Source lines
----------------

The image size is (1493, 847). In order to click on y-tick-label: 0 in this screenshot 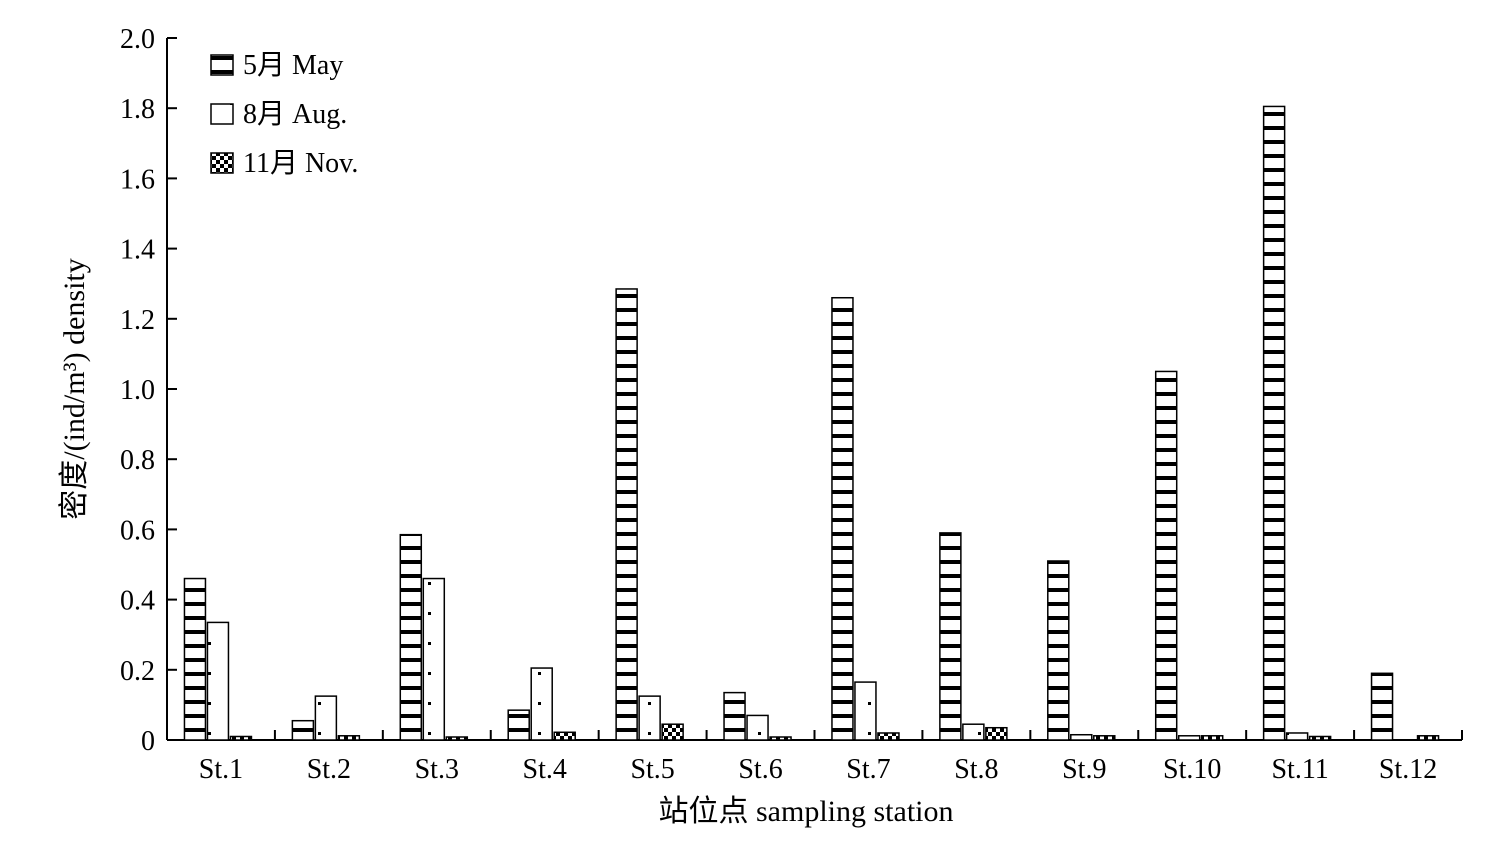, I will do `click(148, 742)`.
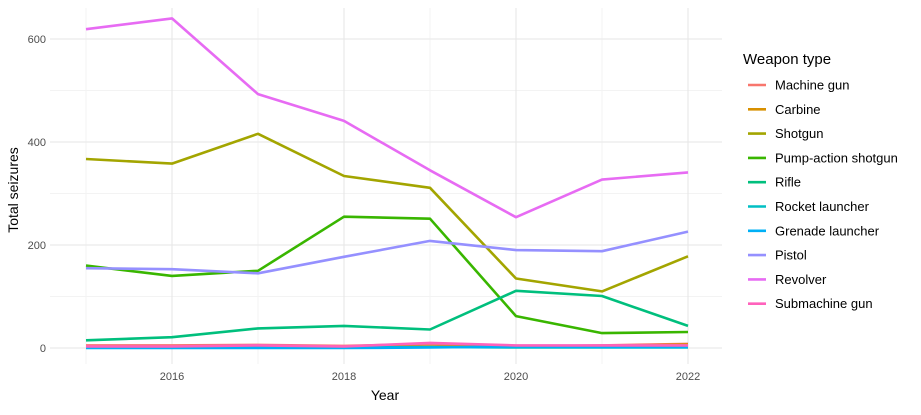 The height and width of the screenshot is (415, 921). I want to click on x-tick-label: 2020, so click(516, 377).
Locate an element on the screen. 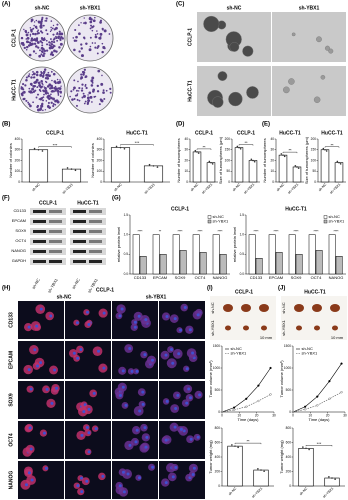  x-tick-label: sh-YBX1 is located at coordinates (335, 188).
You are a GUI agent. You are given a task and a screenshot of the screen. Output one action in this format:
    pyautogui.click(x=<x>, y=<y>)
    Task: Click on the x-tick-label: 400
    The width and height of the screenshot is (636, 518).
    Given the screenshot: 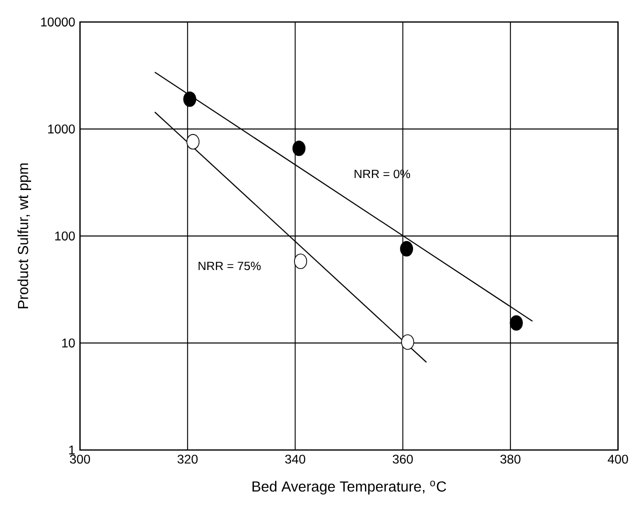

----------------

• [EXERCISE DETAILS]: Rewrite the lines from the one containing "You are a GUI" through the last line, inclusive, as a numbered list. Skip any blank lines and leave out the pictures.

• [YOUR SOLUTION]:
1. You are a GUI agent. You are given a task and a screenshot of the screen. Output one action in this format:
2.     pyautogui.click(x=<x>, y=<y>)
3.     Task: Click on the x-tick-label: 400
4.     The width and height of the screenshot is (636, 518).
5.     Given the screenshot: 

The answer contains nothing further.